Home loans set for floating interest rate revamp from April 2019

RBI said that it will be mandatory for banks to link all floating rate loans to an external benchmark from April 2019. Here's everything you need to know

Home loans set for floating interest rate revamp from April 2019

The Reserve Bank of India (RBI) has confirmed that it will be mandatory for banks to link all floating rate loans to an external benchmark from April next year. These loans, which are extended to individuals and small businesses, will be linked to the RBI repo rate, 91-day Treasury bill yield, 182-day Treasury bill yield, or such other benchmark as deemed by the Financial Benchmarks India Pvt Ltd. 

This was declared by the RBI in its fifth bimonthly policy meet. Presently, Citibank is the only lender that uses external benchmarking for its home loans.

Among several observations, the RBI noted that banks were lethargic in their response to pass on rate cut benefits to borrowers. This decision is based on the recommendations of the RBI’s monetary policy department headed by its principal advisor Janak Raj.

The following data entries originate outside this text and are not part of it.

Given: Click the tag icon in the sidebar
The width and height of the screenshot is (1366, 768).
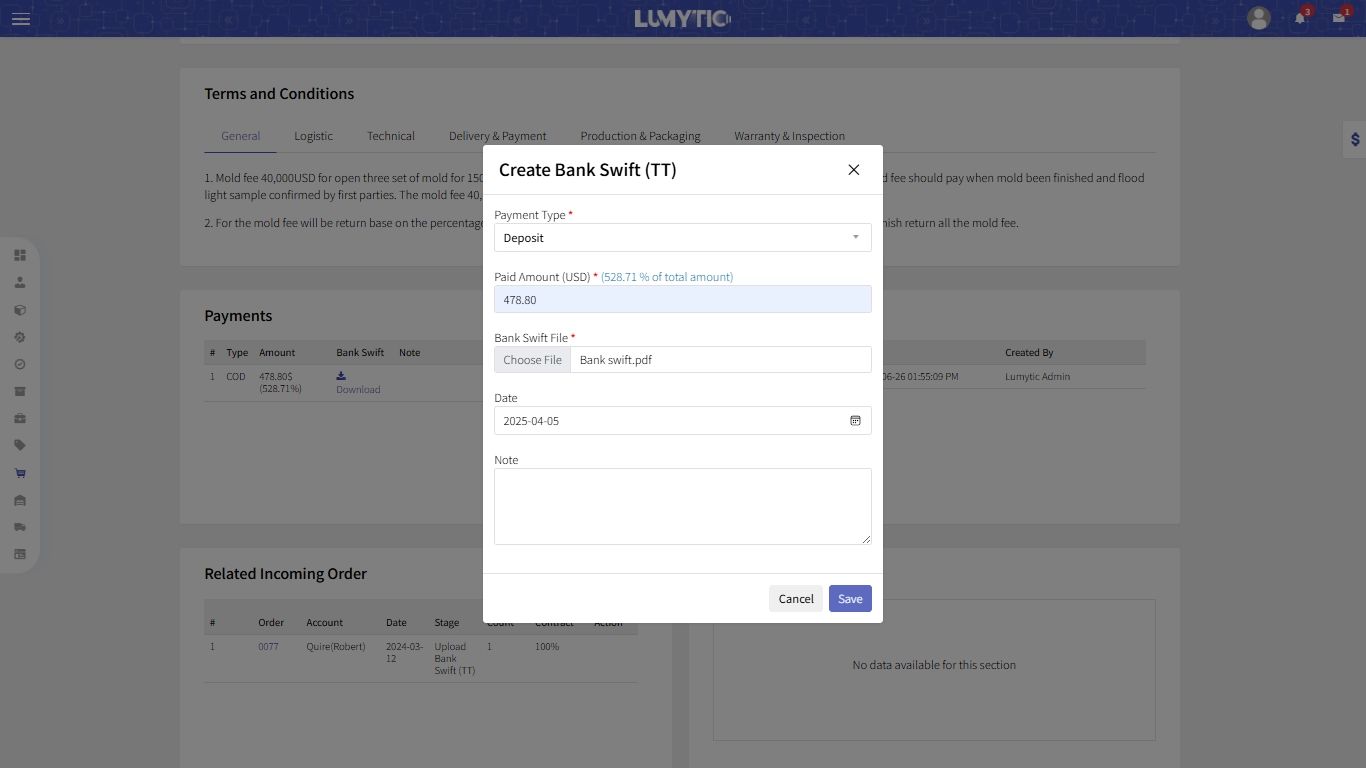Looking at the screenshot, I should tap(20, 446).
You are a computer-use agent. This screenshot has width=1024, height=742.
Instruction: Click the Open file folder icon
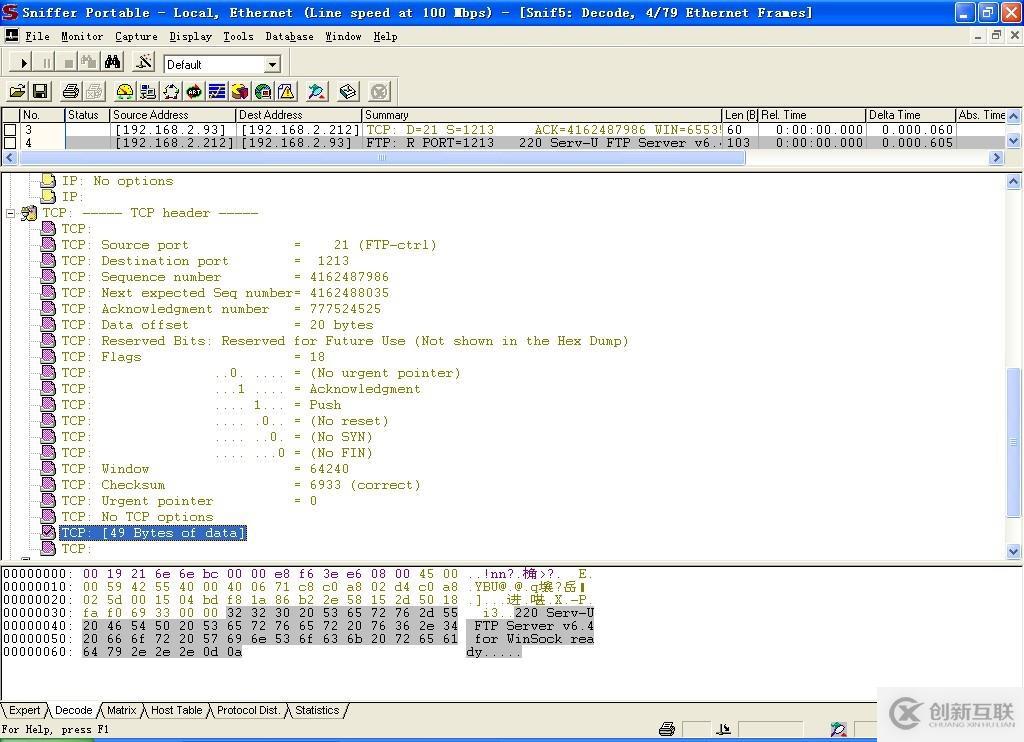(17, 92)
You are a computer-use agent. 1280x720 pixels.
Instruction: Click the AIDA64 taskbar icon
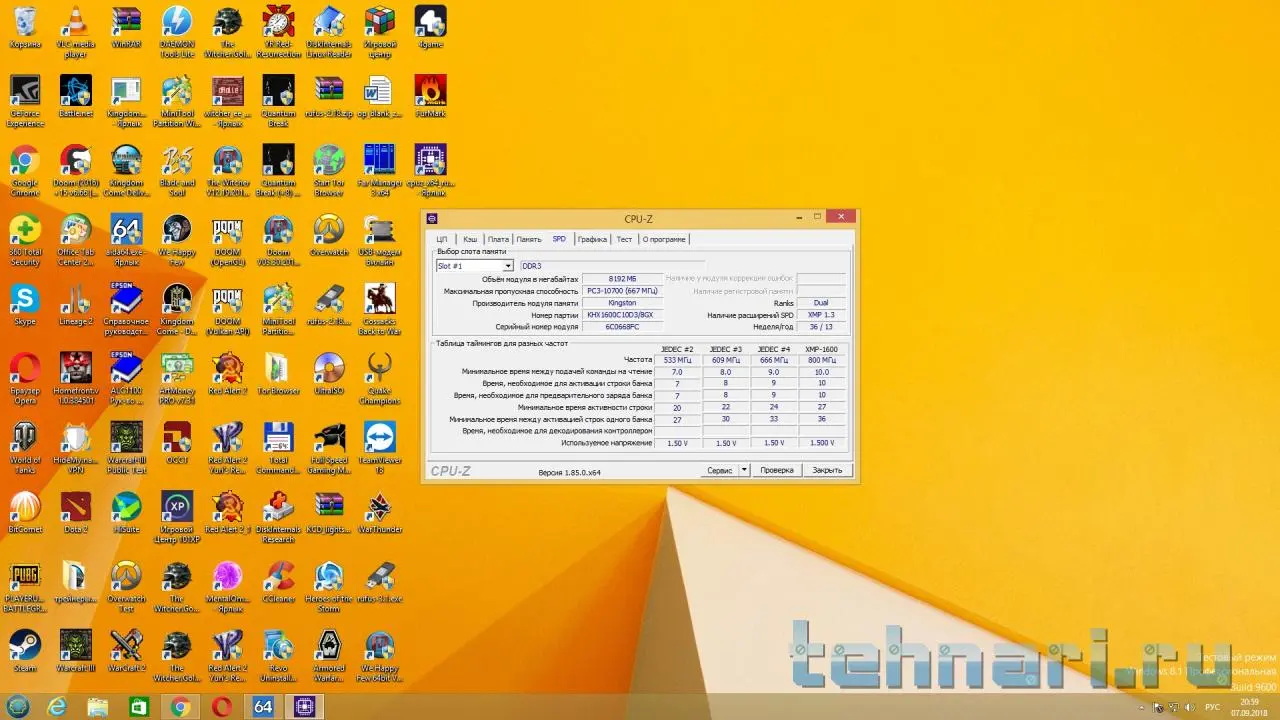(263, 707)
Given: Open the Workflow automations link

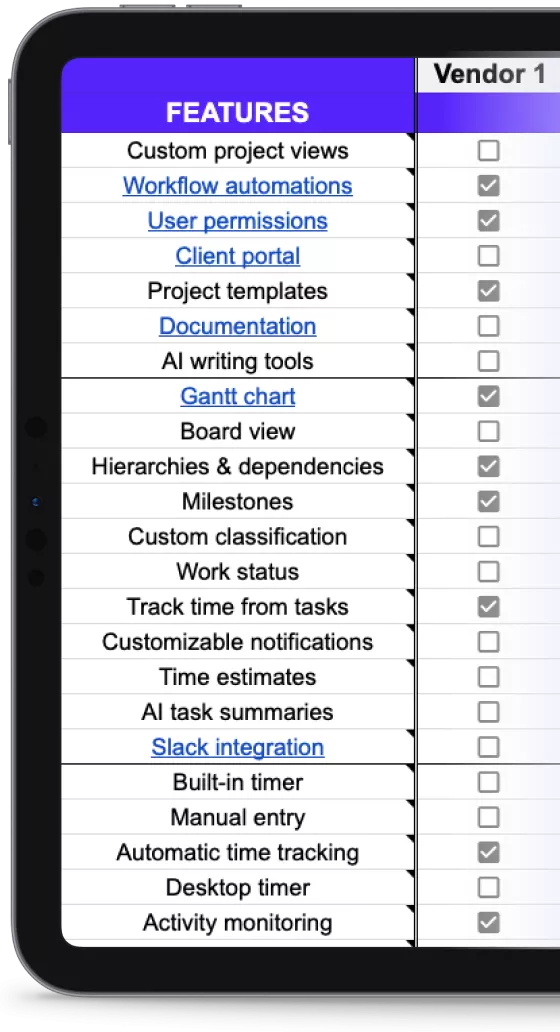Looking at the screenshot, I should click(x=238, y=186).
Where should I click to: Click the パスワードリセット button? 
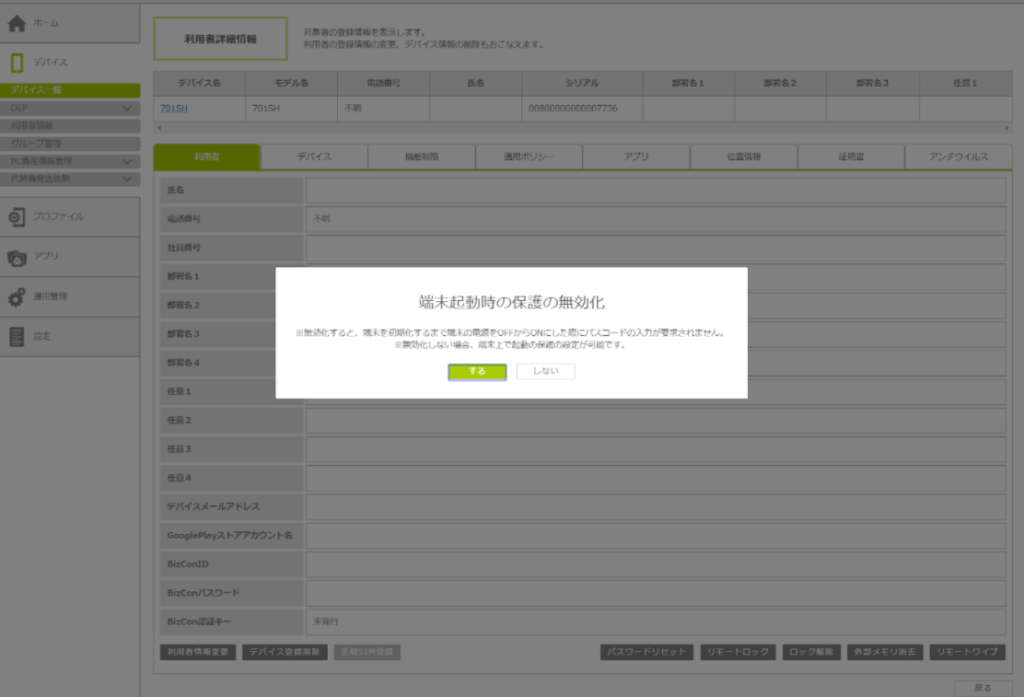click(x=647, y=652)
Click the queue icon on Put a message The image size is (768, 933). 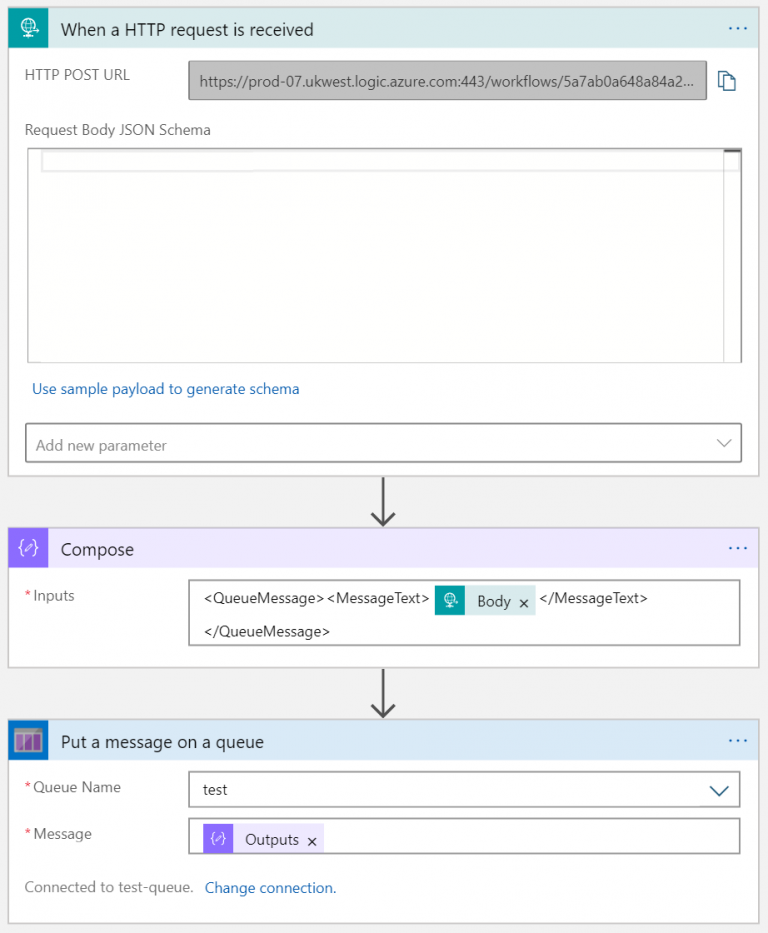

The move is expected to bring more transparency to the process and ensure more efficiency in the transmission of the rates to the end user. 

The RBI has been trying to address the issue around floating rate loans, which were hesitant to come down even in the face of declining interest rates. To tackle this, it asked banks to replace the prime lending rate (PLR) with the base rate system and then the marginal cost of lending rate (MCLR). However, the RBI apparently wasn’t happy with either.

Related: 5 reasons to go for home loan refinance 


What’s going to change

Banks currently rely on MCLR. The interest rate is determined by taking this MCLR and adding a spread on it. Being a one-year MCLR, the interest rate will be valid for a year, after which the rate will be reset based on the new MCLR. Its predecessor (the base rate system) ensured that banks didn’t offer loans below a certain percentage, but the changes in interest rates were not effectively passed on to customers. 

The practice of adhering to an external benchmark will be far more transparent than the previous systems. Citibank confirmed that in 95% of its home loans disbursed since March 2018, customers opted for the 91-day Treasury bill-linked option. Notably, Citibank launched its externally benchmarked home loan product in March 2018, something that will be mandatory for all lenders from April 2019.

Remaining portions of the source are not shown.